In hindsight 2 kittens would have been better and I am more than happy to home the final one he has.

How would 2 kittens, seperated 5 weeks ago, take to being back together again? Or do I just need to start all over as though they have never met?


----------



## labydird (Aug 1, 2012)

That sounds great! Almost like the predicament I was in a while back!
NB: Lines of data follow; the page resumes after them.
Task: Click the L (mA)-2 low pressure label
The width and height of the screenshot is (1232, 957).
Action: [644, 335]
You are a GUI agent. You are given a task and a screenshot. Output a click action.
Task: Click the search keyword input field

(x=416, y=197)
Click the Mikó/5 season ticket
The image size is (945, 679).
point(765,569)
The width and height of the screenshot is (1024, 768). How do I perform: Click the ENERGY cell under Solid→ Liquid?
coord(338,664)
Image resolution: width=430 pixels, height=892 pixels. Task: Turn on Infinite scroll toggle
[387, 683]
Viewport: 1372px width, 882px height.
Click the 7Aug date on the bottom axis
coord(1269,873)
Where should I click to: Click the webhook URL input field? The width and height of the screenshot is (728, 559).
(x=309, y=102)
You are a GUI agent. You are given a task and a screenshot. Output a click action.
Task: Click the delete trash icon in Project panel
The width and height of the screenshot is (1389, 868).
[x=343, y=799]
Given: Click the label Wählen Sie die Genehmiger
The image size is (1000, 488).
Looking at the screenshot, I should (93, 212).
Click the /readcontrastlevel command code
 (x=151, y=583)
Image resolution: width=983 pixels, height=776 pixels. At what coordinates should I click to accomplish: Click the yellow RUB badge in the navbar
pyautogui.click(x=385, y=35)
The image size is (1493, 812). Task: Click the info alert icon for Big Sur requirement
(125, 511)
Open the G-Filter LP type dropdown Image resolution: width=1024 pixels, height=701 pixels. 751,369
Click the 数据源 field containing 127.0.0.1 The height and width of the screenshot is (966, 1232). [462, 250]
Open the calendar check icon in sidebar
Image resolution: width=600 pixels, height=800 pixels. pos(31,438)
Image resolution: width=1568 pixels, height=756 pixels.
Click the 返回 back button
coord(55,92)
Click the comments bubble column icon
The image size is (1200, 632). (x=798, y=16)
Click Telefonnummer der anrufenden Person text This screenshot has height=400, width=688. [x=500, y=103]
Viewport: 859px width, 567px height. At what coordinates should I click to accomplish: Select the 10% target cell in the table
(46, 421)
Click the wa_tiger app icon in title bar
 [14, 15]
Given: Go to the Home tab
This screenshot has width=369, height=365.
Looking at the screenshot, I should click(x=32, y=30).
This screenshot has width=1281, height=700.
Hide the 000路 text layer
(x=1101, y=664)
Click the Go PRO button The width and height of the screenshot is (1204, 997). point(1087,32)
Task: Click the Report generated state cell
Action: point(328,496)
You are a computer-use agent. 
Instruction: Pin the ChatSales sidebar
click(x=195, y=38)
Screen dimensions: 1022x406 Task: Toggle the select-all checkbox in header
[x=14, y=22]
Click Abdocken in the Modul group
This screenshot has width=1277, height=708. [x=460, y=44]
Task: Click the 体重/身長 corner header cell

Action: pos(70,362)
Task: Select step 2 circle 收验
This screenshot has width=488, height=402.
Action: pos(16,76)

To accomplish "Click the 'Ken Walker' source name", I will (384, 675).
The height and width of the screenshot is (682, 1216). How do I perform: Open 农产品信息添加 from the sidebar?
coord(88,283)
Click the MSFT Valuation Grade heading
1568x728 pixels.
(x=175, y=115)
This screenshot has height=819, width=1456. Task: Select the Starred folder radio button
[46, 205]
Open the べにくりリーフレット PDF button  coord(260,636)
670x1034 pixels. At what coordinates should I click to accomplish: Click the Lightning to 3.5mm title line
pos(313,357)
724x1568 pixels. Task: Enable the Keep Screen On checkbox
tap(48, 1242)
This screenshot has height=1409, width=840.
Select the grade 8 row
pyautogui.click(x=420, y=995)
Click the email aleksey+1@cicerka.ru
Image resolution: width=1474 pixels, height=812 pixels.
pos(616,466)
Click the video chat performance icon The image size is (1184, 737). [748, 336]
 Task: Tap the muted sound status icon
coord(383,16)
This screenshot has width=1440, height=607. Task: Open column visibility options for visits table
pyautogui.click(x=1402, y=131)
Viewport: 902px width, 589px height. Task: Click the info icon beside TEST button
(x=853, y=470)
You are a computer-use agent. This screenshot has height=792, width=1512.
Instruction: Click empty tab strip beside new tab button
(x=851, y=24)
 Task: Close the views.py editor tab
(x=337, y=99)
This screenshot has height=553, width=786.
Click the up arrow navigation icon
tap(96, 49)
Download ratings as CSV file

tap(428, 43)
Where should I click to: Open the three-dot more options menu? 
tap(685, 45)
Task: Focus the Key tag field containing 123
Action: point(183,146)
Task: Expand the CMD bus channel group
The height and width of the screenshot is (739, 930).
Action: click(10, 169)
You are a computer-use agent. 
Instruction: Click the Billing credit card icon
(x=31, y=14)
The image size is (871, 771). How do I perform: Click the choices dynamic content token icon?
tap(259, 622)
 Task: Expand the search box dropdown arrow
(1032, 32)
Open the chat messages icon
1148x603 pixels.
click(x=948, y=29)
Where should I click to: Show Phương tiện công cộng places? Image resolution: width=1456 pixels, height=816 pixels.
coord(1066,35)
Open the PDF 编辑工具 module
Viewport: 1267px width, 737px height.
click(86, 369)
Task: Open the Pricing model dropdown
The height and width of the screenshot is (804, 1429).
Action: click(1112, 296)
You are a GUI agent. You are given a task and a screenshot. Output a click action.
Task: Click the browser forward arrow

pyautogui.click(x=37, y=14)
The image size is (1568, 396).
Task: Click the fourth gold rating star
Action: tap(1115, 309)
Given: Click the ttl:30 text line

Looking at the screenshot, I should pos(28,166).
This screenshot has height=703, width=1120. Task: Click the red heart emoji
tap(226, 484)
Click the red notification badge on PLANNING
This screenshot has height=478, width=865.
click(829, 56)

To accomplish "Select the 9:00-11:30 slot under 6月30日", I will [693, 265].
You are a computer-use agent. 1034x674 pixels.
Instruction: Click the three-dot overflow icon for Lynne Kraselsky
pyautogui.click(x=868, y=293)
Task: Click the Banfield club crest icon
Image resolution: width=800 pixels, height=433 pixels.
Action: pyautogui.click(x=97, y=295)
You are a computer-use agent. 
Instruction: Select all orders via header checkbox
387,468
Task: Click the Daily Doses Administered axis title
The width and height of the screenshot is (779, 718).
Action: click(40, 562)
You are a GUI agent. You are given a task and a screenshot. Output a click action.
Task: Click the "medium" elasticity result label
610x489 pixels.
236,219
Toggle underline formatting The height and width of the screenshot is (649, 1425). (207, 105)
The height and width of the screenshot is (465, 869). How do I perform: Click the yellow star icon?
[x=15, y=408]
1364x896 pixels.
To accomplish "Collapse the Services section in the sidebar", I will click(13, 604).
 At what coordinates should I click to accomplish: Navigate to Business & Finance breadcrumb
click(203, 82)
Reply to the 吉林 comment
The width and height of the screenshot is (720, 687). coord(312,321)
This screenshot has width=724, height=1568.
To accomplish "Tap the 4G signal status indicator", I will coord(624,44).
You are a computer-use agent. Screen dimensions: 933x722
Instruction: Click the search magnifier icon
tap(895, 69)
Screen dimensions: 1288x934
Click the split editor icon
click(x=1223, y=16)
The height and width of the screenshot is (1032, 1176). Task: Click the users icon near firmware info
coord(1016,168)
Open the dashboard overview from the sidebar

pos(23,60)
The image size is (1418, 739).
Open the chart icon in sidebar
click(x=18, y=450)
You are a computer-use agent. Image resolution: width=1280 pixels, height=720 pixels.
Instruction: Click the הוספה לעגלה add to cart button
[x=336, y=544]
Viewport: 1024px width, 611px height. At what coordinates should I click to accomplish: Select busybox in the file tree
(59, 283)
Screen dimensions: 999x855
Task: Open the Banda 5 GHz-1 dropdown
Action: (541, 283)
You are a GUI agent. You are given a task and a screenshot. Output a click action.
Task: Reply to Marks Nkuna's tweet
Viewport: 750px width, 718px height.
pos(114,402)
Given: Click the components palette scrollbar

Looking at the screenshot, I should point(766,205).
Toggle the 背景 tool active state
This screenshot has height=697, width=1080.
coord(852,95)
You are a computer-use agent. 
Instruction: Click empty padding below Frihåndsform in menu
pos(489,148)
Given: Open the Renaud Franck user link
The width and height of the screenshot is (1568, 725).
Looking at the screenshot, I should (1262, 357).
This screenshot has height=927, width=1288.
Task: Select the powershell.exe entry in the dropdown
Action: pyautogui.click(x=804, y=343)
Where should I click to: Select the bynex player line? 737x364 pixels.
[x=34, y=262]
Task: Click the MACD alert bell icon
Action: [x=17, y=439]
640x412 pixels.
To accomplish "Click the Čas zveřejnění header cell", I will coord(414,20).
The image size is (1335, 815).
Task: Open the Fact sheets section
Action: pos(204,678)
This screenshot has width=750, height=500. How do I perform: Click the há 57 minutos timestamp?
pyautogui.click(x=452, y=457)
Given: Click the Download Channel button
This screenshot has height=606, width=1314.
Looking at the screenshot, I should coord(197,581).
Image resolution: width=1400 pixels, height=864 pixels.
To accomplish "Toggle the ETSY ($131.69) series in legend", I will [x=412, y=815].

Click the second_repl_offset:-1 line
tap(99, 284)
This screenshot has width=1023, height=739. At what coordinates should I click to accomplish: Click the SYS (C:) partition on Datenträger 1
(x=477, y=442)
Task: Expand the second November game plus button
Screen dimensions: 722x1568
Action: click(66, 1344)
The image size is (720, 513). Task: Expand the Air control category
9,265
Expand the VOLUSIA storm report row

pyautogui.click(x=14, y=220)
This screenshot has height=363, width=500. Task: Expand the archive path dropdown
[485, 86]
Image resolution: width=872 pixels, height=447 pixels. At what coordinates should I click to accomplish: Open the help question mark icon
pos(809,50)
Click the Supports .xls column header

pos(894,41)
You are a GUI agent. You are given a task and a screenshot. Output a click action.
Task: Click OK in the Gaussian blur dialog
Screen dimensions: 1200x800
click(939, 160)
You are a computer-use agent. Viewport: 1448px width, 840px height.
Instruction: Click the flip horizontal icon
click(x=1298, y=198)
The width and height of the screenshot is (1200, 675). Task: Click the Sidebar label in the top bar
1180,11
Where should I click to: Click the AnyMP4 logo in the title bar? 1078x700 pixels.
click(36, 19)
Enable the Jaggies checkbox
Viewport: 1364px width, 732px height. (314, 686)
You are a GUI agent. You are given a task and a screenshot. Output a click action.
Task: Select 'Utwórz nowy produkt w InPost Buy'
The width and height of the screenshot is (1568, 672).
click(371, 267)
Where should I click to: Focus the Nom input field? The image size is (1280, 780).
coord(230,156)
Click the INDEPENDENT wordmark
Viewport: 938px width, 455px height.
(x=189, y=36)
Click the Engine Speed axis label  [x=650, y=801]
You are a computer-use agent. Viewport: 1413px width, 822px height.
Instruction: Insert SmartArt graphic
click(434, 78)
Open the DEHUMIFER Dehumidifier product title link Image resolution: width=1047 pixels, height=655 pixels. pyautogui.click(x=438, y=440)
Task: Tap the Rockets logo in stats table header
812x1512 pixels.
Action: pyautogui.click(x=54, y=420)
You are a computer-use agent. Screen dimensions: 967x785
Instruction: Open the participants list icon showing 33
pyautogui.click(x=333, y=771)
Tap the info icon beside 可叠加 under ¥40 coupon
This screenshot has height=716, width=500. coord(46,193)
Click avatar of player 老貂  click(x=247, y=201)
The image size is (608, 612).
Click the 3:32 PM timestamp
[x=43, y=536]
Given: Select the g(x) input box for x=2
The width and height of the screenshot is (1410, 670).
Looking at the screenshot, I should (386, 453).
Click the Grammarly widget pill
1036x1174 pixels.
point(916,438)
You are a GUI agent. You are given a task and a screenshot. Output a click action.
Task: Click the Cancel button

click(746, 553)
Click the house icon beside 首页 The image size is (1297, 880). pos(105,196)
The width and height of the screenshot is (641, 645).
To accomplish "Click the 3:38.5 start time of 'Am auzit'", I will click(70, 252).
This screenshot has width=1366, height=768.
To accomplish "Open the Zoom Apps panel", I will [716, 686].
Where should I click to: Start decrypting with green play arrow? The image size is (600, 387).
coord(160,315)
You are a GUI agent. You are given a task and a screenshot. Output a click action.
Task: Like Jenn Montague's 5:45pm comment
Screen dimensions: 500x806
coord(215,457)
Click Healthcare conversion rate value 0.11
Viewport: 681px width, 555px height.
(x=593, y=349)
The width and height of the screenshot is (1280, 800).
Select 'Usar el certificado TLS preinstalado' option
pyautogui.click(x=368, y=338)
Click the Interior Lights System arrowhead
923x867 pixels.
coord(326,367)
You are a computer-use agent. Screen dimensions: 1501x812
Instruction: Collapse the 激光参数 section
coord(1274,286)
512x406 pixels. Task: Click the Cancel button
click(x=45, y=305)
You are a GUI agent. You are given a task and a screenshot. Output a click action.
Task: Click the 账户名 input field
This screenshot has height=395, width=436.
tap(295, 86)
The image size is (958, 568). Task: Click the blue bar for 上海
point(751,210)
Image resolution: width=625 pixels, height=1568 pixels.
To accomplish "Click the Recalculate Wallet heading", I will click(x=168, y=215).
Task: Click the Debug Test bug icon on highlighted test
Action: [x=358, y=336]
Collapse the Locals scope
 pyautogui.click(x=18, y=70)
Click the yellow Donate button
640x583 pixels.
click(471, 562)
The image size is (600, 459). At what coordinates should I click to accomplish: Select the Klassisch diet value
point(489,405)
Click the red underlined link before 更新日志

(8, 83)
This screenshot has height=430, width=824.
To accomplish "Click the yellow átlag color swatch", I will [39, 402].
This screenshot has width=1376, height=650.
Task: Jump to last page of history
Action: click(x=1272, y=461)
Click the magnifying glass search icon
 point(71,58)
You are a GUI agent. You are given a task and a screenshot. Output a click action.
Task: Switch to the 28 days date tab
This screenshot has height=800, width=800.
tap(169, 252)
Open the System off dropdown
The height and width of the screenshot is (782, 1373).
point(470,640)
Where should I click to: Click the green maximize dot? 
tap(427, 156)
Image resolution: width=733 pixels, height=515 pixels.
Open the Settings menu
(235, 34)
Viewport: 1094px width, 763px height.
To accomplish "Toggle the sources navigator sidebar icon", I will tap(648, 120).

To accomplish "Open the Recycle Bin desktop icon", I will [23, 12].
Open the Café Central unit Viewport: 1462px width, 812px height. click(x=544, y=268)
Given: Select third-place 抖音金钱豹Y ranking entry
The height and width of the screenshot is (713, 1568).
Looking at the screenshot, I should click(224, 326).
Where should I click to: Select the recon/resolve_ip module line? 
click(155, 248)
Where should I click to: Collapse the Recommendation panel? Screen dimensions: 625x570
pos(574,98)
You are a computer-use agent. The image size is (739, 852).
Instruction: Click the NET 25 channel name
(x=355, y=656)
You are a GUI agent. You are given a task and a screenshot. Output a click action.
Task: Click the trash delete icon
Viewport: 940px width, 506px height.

We got Luna and then around 5 weeks later we got Orion, who is not her brother but were brought up together since they were kittens (they are now 2 years old) Anyway we were worried that they would not remember one another and wouldn't get on. We still did take precautions as Luna was very curious and wanted to follow and smell him all the time and it made him very nervous and scared especially since he was still exploring his new surroundings.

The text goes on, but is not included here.